→ WORK REQUIRED
Leave out the pictures and repeat the entries below verbatim.

Top of RECORDS FOR THE EXERCISE

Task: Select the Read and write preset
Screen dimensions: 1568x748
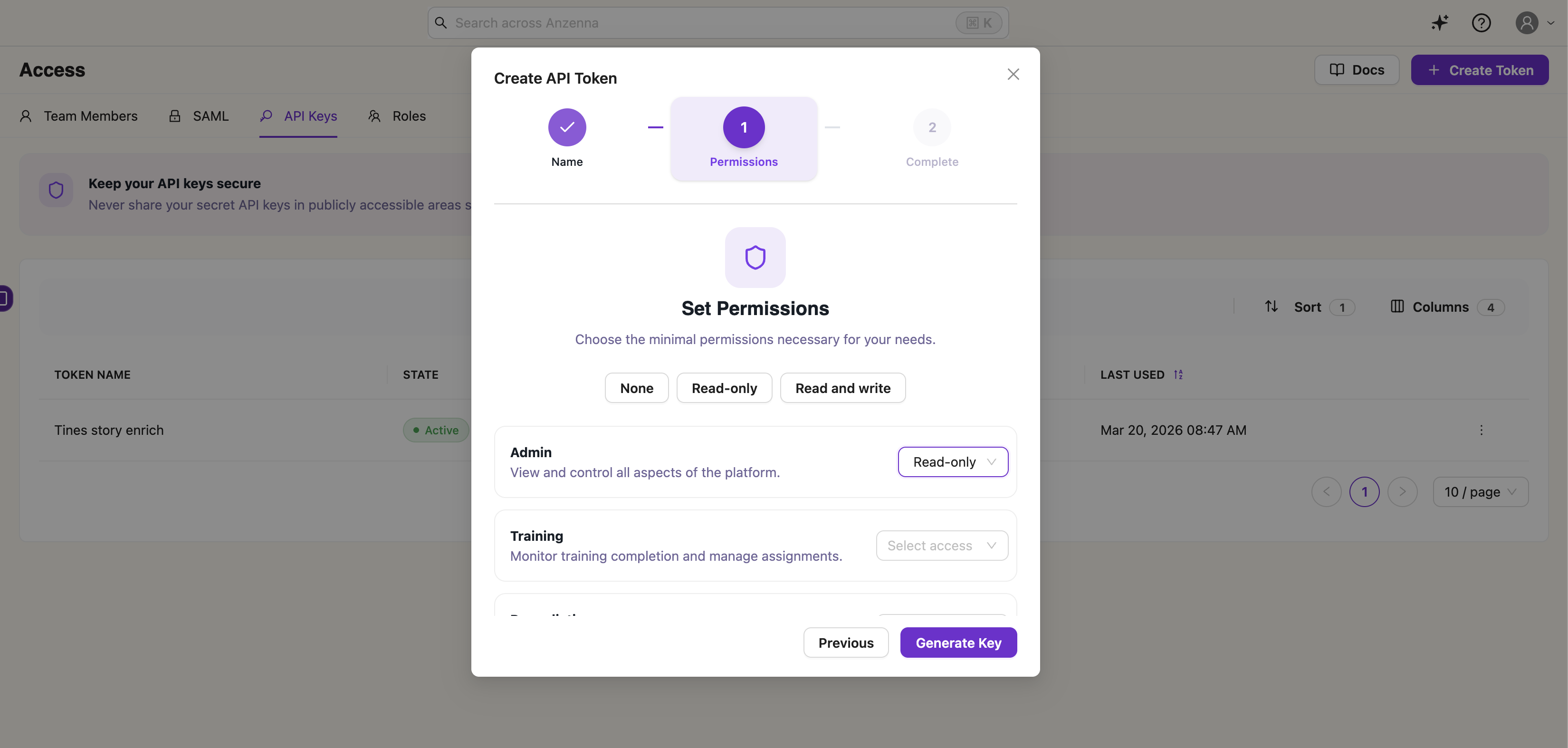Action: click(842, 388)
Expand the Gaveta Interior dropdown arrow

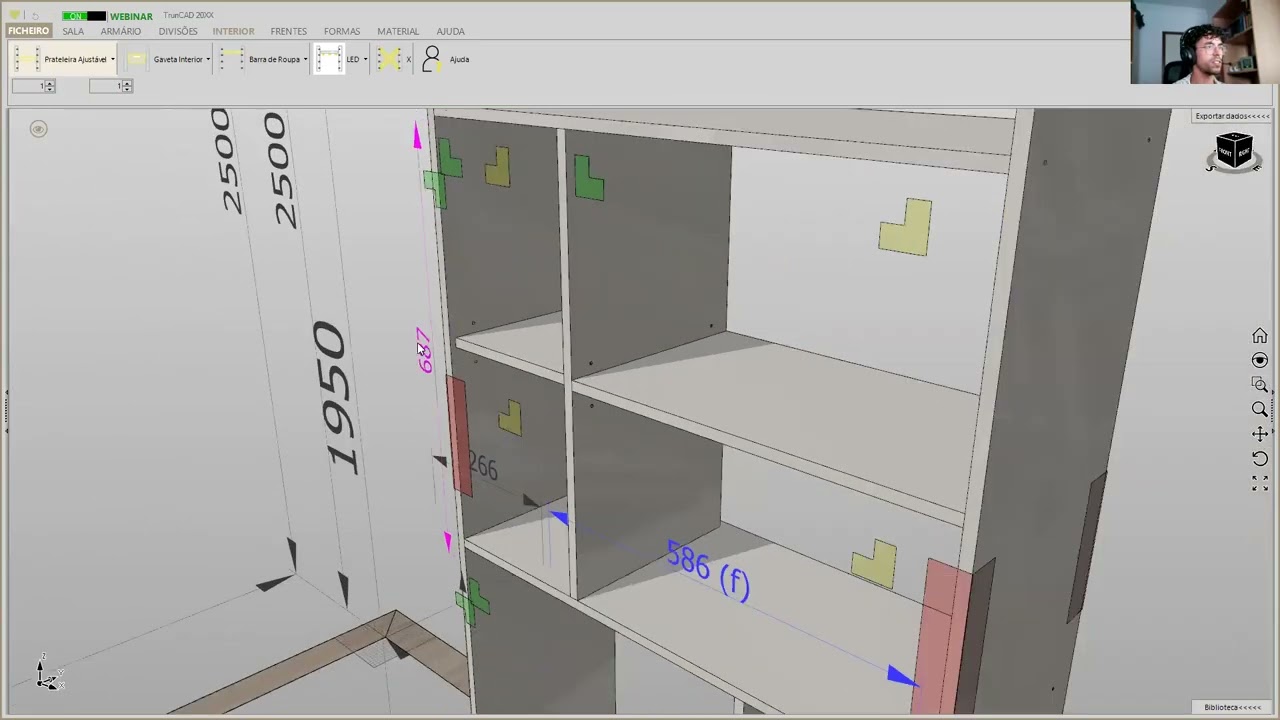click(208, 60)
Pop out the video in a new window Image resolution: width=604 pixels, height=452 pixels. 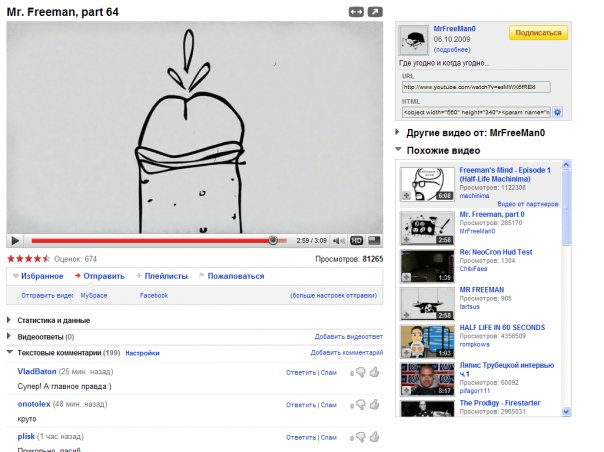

Bottom of RECORDS FOR THE EXERCISE

→ SOLUTION TO THE PROBLEM
Task: Select the Read and write preset
Screen dimensions: 1568x748
Action: click(842, 388)
Expand the Gaveta Interior dropdown arrow

click(208, 60)
Pop out the video in a new window Image resolution: width=604 pixels, height=452 pixels. 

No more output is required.